- What is expected:
Retype the records that follow, every line exactly as written.

Collected data
== == ==
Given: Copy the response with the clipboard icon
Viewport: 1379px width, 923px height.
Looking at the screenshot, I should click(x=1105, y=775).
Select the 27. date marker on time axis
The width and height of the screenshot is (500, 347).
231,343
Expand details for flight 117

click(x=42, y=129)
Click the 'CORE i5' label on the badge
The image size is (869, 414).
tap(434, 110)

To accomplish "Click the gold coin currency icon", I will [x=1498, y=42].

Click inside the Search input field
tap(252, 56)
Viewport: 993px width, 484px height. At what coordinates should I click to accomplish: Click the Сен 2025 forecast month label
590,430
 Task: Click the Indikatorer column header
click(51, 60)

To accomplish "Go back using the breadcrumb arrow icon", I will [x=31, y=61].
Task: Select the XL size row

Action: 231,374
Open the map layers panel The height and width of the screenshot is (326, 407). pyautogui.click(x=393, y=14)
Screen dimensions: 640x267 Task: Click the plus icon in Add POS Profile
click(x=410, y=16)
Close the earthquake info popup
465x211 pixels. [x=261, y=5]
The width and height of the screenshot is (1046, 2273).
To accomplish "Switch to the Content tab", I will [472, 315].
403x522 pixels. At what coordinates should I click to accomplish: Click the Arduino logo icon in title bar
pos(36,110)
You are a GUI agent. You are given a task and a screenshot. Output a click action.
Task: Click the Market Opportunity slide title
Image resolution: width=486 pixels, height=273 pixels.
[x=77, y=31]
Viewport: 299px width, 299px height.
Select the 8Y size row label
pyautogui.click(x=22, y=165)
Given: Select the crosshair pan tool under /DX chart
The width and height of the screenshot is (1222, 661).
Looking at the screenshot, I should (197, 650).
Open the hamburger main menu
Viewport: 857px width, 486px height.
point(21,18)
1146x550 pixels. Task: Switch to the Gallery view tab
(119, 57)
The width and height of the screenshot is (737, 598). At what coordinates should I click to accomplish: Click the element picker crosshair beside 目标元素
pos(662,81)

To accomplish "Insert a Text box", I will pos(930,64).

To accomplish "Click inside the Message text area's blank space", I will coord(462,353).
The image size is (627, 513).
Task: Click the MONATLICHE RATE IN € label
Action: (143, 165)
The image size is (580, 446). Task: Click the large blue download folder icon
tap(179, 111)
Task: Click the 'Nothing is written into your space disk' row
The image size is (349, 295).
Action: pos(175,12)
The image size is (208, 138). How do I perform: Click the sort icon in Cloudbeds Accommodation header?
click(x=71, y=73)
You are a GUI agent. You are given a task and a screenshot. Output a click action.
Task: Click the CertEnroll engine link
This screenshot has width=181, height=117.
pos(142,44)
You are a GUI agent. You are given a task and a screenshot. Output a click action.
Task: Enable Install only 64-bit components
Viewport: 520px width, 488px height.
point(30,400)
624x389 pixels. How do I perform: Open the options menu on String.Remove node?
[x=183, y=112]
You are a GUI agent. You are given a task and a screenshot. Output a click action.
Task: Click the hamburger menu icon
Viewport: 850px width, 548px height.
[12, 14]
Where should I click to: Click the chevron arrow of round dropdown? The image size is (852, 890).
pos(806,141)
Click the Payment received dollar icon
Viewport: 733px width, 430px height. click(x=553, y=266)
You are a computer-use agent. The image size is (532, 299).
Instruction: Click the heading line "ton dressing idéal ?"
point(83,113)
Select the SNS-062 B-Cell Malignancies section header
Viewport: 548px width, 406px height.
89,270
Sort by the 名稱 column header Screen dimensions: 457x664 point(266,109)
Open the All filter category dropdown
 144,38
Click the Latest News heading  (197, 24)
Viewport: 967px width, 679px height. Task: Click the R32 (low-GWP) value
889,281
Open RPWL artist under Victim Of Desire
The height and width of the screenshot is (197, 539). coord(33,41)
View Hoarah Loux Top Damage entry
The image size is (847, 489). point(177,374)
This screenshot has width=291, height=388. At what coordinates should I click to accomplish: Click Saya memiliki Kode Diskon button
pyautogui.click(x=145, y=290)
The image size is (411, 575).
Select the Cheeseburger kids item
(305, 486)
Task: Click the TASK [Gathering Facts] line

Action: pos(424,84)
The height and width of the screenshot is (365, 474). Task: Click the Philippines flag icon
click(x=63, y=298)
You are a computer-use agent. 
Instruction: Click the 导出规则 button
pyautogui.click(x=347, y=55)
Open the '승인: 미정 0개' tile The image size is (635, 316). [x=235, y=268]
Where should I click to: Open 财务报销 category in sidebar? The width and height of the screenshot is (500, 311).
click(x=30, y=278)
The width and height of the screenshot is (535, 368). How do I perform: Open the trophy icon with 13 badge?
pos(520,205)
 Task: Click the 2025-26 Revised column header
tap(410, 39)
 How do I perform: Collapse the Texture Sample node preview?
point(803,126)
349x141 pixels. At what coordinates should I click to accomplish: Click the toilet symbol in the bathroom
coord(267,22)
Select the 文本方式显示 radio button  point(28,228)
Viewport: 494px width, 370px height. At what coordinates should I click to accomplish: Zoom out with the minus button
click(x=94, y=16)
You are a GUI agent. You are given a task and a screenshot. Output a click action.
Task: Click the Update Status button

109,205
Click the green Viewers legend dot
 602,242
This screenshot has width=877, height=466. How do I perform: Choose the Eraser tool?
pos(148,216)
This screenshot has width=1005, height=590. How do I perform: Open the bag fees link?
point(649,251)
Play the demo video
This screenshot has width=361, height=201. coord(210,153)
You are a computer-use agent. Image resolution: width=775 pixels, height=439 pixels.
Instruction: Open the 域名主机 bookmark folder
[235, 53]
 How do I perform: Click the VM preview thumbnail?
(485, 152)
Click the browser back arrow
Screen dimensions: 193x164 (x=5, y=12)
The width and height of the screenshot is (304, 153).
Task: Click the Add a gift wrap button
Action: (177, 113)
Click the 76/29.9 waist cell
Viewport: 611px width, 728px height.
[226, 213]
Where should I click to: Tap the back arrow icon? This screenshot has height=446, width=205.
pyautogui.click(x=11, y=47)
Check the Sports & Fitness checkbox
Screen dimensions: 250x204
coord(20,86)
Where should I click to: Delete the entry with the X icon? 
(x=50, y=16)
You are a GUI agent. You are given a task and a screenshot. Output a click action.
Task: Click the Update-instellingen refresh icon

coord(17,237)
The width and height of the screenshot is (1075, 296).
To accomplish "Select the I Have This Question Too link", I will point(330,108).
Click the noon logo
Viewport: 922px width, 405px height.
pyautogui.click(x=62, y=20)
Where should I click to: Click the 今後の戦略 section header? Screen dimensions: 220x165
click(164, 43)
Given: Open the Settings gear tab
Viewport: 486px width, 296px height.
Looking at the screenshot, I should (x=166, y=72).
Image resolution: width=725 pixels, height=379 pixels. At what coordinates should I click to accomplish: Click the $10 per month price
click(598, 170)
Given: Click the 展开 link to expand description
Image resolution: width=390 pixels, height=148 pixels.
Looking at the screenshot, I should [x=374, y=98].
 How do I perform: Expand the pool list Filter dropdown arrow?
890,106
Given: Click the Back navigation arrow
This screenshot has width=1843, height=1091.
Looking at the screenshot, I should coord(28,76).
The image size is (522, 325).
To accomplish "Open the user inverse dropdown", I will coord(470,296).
== == ==
- Exercise result:
Given: Copy the response with the clipboard icon
Viewport: 1379px width, 923px height.
Looking at the screenshot, I should click(x=1105, y=775).
Select the 27. date marker on time axis
The width and height of the screenshot is (500, 347).
231,343
Expand details for flight 117

click(x=42, y=129)
Click the 'CORE i5' label on the badge
The image size is (869, 414).
tap(434, 110)

To accomplish "Click the gold coin currency icon", I will [x=1498, y=42].

Click inside the Search input field
tap(252, 56)
Viewport: 993px width, 484px height. At what coordinates should I click to accomplish: Click the Сен 2025 forecast month label
590,430
 Task: Click the Indikatorer column header
click(51, 60)

To accomplish "Go back using the breadcrumb arrow icon", I will [x=31, y=61].
Task: Select the XL size row

Action: 231,374
Open the map layers panel The height and width of the screenshot is (326, 407). pyautogui.click(x=393, y=14)
Screen dimensions: 640x267 Task: Click the plus icon in Add POS Profile
click(x=410, y=16)
Close the earthquake info popup
465x211 pixels. [x=261, y=5]
The width and height of the screenshot is (1046, 2273).
To accomplish "Switch to the Content tab", I will [472, 315].
403x522 pixels. At what coordinates should I click to accomplish: Click the Arduino logo icon in title bar
pos(36,110)
You are a GUI agent. You are given a task and a screenshot. Output a click action.
Task: Click the Market Opportunity slide title
Image resolution: width=486 pixels, height=273 pixels.
[x=77, y=31]
Viewport: 299px width, 299px height.
Select the 8Y size row label
pyautogui.click(x=22, y=165)
Given: Select the crosshair pan tool under /DX chart
The width and height of the screenshot is (1222, 661).
Looking at the screenshot, I should (197, 650).
Open the hamburger main menu
Viewport: 857px width, 486px height.
point(21,18)
1146x550 pixels. Task: Switch to the Gallery view tab
(119, 57)
The width and height of the screenshot is (737, 598). At what coordinates should I click to accomplish: Click the element picker crosshair beside 目标元素
pos(662,81)

To accomplish "Insert a Text box", I will pos(930,64).

To accomplish "Click inside the Message text area's blank space", I will coord(462,353).
The image size is (627, 513).
Task: Click the MONATLICHE RATE IN € label
Action: (143, 165)
The image size is (580, 446). Task: Click the large blue download folder icon
tap(179, 111)
Task: Click the 'Nothing is written into your space disk' row
The image size is (349, 295).
Action: pos(175,12)
The image size is (208, 138). How do I perform: Click the sort icon in Cloudbeds Accommodation header?
click(x=71, y=73)
You are a GUI agent. You are given a task and a screenshot. Output a click action.
Task: Click the CertEnroll engine link
This screenshot has width=181, height=117.
pos(142,44)
You are a GUI agent. You are given a task and a screenshot. Output a click action.
Task: Enable Install only 64-bit components
Viewport: 520px width, 488px height.
point(30,400)
624x389 pixels. How do I perform: Open the options menu on String.Remove node?
[x=183, y=112]
You are a GUI agent. You are given a task and a screenshot. Output a click action.
Task: Click the hamburger menu icon
Viewport: 850px width, 548px height.
[12, 14]
Where should I click to: Click the chevron arrow of round dropdown? The image size is (852, 890).
pos(806,141)
Click the Payment received dollar icon
Viewport: 733px width, 430px height. click(x=553, y=266)
You are a computer-use agent. The image size is (532, 299).
Instruction: Click the heading line "ton dressing idéal ?"
point(83,113)
Select the SNS-062 B-Cell Malignancies section header
Viewport: 548px width, 406px height.
89,270
Sort by the 名稱 column header Screen dimensions: 457x664 point(266,109)
Open the All filter category dropdown
 144,38
Click the Latest News heading  (197, 24)
Viewport: 967px width, 679px height. Task: Click the R32 (low-GWP) value
889,281
Open RPWL artist under Victim Of Desire
The height and width of the screenshot is (197, 539). coord(33,41)
View Hoarah Loux Top Damage entry
The image size is (847, 489). point(177,374)
This screenshot has width=291, height=388. At what coordinates should I click to accomplish: Click Saya memiliki Kode Diskon button
pyautogui.click(x=145, y=290)
The image size is (411, 575).
Select the Cheeseburger kids item
(305, 486)
Task: Click the TASK [Gathering Facts] line

Action: pos(424,84)
The height and width of the screenshot is (365, 474). Task: Click the Philippines flag icon
click(x=63, y=298)
You are a computer-use agent. 
Instruction: Click the 导出规则 button
pyautogui.click(x=347, y=55)
Open the '승인: 미정 0개' tile The image size is (635, 316). [x=235, y=268]
Where should I click to: Open 财务报销 category in sidebar? The width and height of the screenshot is (500, 311).
click(x=30, y=278)
The width and height of the screenshot is (535, 368). How do I perform: Open the trophy icon with 13 badge?
pos(520,205)
 Task: Click the 2025-26 Revised column header
tap(410, 39)
 How do I perform: Collapse the Texture Sample node preview?
point(803,126)
349x141 pixels. At what coordinates should I click to accomplish: Click the toilet symbol in the bathroom
coord(267,22)
Select the 文本方式显示 radio button  point(28,228)
Viewport: 494px width, 370px height. At what coordinates should I click to accomplish: Zoom out with the minus button
click(x=94, y=16)
You are a GUI agent. You are given a task and a screenshot. Output a click action.
Task: Click the Update Status button

109,205
Click the green Viewers legend dot
 602,242
This screenshot has width=877, height=466. How do I perform: Choose the Eraser tool?
pos(148,216)
This screenshot has width=1005, height=590. How do I perform: Open the bag fees link?
point(649,251)
Play the demo video
This screenshot has width=361, height=201. coord(210,153)
You are a computer-use agent. Image resolution: width=775 pixels, height=439 pixels.
Instruction: Open the 域名主机 bookmark folder
[235, 53]
 How do I perform: Click the VM preview thumbnail?
(485, 152)
Click the browser back arrow
Screen dimensions: 193x164 (x=5, y=12)
The width and height of the screenshot is (304, 153).
Task: Click the Add a gift wrap button
Action: (177, 113)
Click the 76/29.9 waist cell
Viewport: 611px width, 728px height.
[226, 213]
Where should I click to: Tap the back arrow icon? This screenshot has height=446, width=205.
pyautogui.click(x=11, y=47)
Check the Sports & Fitness checkbox
Screen dimensions: 250x204
coord(20,86)
Where should I click to: Delete the entry with the X icon? 
(x=50, y=16)
You are a GUI agent. You are given a task and a screenshot. Output a click action.
Task: Click the Update-instellingen refresh icon

coord(17,237)
The width and height of the screenshot is (1075, 296).
To accomplish "Select the I Have This Question Too link", I will point(330,108).
Click the noon logo
Viewport: 922px width, 405px height.
pyautogui.click(x=62, y=20)
Where should I click to: Click the 今後の戦略 section header? Screen dimensions: 220x165
click(164, 43)
Given: Open the Settings gear tab
Viewport: 486px width, 296px height.
Looking at the screenshot, I should (x=166, y=72).
Image resolution: width=725 pixels, height=379 pixels. At what coordinates should I click to accomplish: Click the $10 per month price
click(598, 170)
Given: Click the 展开 link to expand description
Image resolution: width=390 pixels, height=148 pixels.
Looking at the screenshot, I should [x=374, y=98].
 How do I perform: Expand the pool list Filter dropdown arrow?
890,106
Given: Click the Back navigation arrow
This screenshot has width=1843, height=1091.
Looking at the screenshot, I should coord(28,76).
The image size is (522, 325).
To accomplish "Open the user inverse dropdown", I will coord(470,296).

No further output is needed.